Basically, you call FindFirstChangeNotification with the directory you want to monitor, which gives you a Wait Handle. You then call WaitForSingleObject with the handle, and when it returns, you know that one or more changes has occurred. Then, you call ReadDirectoryChangesW to find out what has changed, and process the changes. Calling FindNextChangeNotification gives you a handle to wait on for the next change to the file system, so you'll likely call this, then call WaitForSingleObject, and then call ReadDirectoryChangesW in a loop. When you're done, you call FindCloseChangeNotification to stop tracking changes.

EDIT: Here is a more complete example:

using System;
using System.Collections.Generic;
using System.IO;
using System.Linq;
using System.Runtime.InteropServices;

[DllImport("kernel32.dll", EntryPoint = "FindFirstChangeNotification")]
static extern System.IntPtr FindFirstChangeNotification(string lpPathName, bool bWatchSubtree, uint dwNotifyFilter);

[DllImport("kernel32.dll", EntryPoint = "FindNextChangeNotification")]
static extern bool FindNextChangeNotification(System.IntPtr hChangedHandle);

[DllImport("kernel32.dll", EntryPoint = "FindCloseChangeNotification")]
static extern bool FindCloseChangeNotification(System.IntPtr hChangedHandle);

[DllImport("kernel32.dll", EntryPoint = "WaitForSingleObject")]
static extern uint WaitForSingleObject(System.IntPtr handle, uint dwMilliseconds);

[DllImport("kernel32.dll", EntryPoint = "ReadDirectoryChangesW")]
static extern bool ReadDirectoryChangesW(System.IntPtr hDirectory, System.IntPtr lpBuffer, uint nBufferLength, bool bWatchSubtree, uint dwNotifyFilter, out uint lpBytesReturned, System.IntPtr lpOverlapped, IntPtr lpCompletionRoutine);

[DllImport("kernel32.dll", EntryPoint = "CreateFile")]
public static extern IntPtr CreateFile(string lpFileName, uint dwDesiredAccess, uint dwShareMode, IntPtr SecurityAttributes, uint dwCreationDisposition, uint dwFlagsAndAttributes, IntPtr hTemplateFile);

enum FileSystemNotifications
{
    FileNameChanged = 0x00000001,
    DirectoryNameChanged = 0x00000002,
    FileAttributesChanged = 0x00000004,
    FileSizeChanged = 0x00000008,
    FileModified = 0x00000010,
    FileSecurityChanged = 0x00000100,
}

enum FileActions
{
    FileAdded = 0x00000001,
    FileRemoved = 0x00000002,
    FileModified = 0x00000003,
    FileRenamedOld = 0x00000004,
    FileRenamedNew = 0x00000005
}

enum FileEventType
{
    FileAdded,
    FileChanged,
    FileDeleted,
    FileRenamed
}

class FileEvent
{
    private readonly FileEventType eventType;
    private readonly FileInfo file;

    public FileEvent(string fileName, FileEventType eventType)
    {
        this.file = new FileInfo(fileName);
        this.eventType = eventType;
    }

    public FileEventType EventType => eventType;
    public FileInfo File => file;
}

[StructLayout(LayoutKind.Sequential)]
struct FileNotifyInformation
{
    public int NextEntryOffset;
    public int Action;
    public int FileNameLength;
    public IntPtr FileName;
}

class DirectoryWatcher
{
    private const int MaxChanges = 4096;
    private readonly DirectoryInfo directory;

    public DirectoryWatcher(string dirPath)

======

◆ EXERCISE TASKS
[1] Name every function that the directory-watching post imports from kernel32.dll.
[2] According to the directory-watching post, which function do you call to stop tracking changes?
[3] Carry on with the directory-watching post from the point where its code stops.
You won't need the material for any of this.

◆ INFORMATION SUPPLIED
======

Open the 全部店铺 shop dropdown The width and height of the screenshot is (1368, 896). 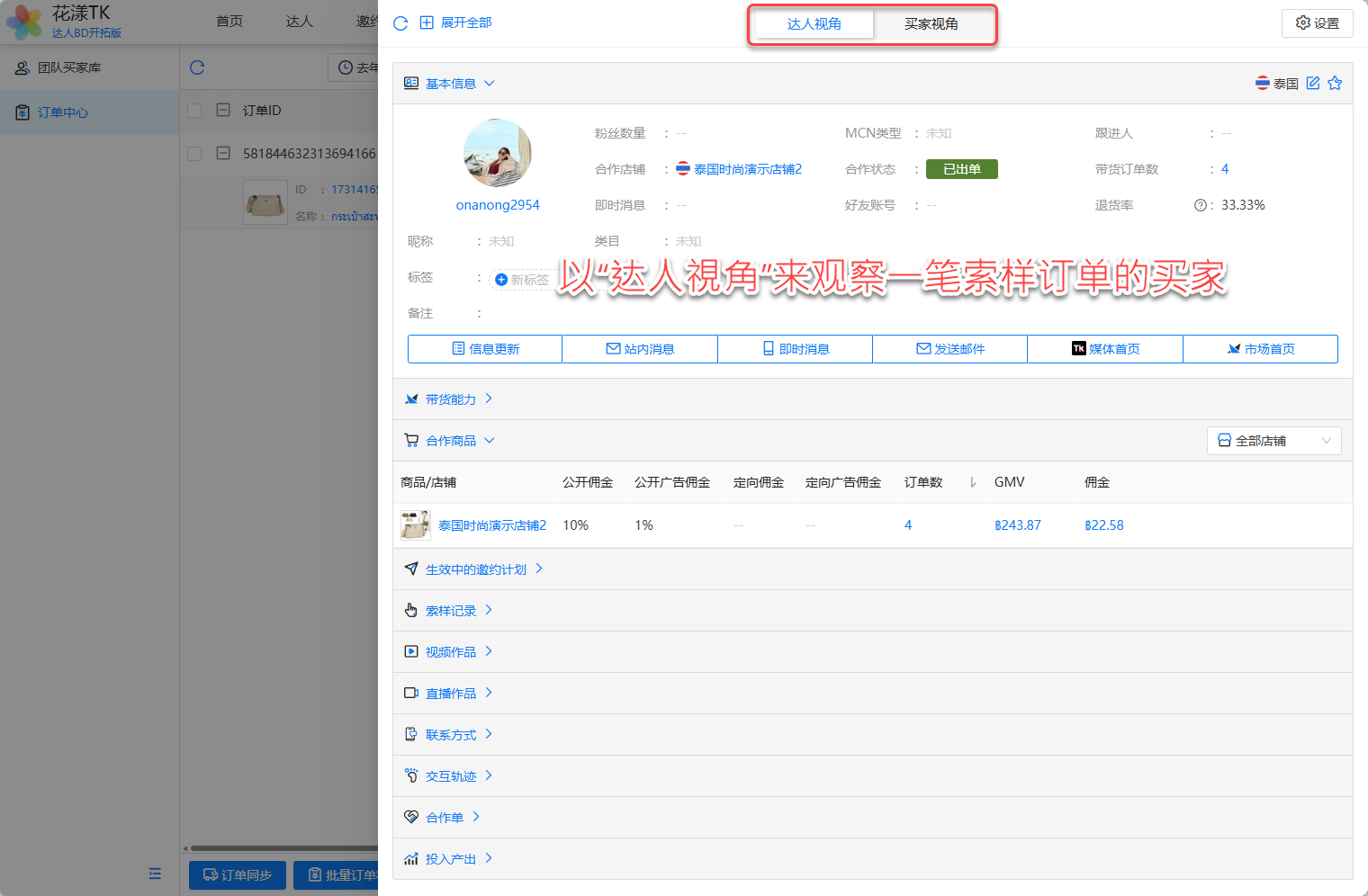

======

◆ ANSWERS
[1] FindFirstChangeNotification, FindNextChangeNotification, FindCloseChangeNotification, WaitForSingleObject, ReadDirectoryChangesW, CreateFile

[2] FindCloseChangeNotification

[3]
    {
        this.directory = new DirectoryInfo(dirPath);
    }

    public IEnumerable<FileEvent> Watch(bool watchSubFolders = false)
    {
        var directoryHandle = CreateFile(directory.FullName, 0x80000000, 0x00000007, IntPtr.Zero, 3, 0x02000000, IntPtr.Zero);    
        var fileCreatedDeletedOrUpdated = FileSystemNotifications.FileNameChanged | FileSystemNotifications.FileModified;
        var waitable = FindFirstChangeNotification(directory.FullName, watchSubFolders, (uint)fileCreatedDeletedOrUpdated);
        var notifySize = Marshal.SizeOf(typeof(FileNotifyInformation));

        do
        {
            WaitForSingleObject(waitable, 0xFFFFFFFF); // Infinite wait
            var changes = new FileNotifyInformation[MaxChanges];
            var pinnedArray = GCHandle.Alloc(changes, GCHandleType.Pinned);
            var buffer = pinnedArray.AddrOfPinnedObject();
            uint bytesReturned;            

            ReadDirectoryChangesW(directoryHandle, buffer, (uint)(notifySize * MaxChanges), watchSubFolders, (uint)fileCreatedDeletedOrUpdated, out bytesReturned, IntPtr.Zero, IntPtr.Zero);

            for (var i = 0; i < bytesReturned / notifySize; i += 1)
            {
                var change = Marshal.PtrToStructure<FileNotifyInformation>(new IntPtr(buffer.ToInt64() + i * notifySize));

                if ((change.Action & (int)FileActions.FileAdded) == (int)FileActions.FileAdded)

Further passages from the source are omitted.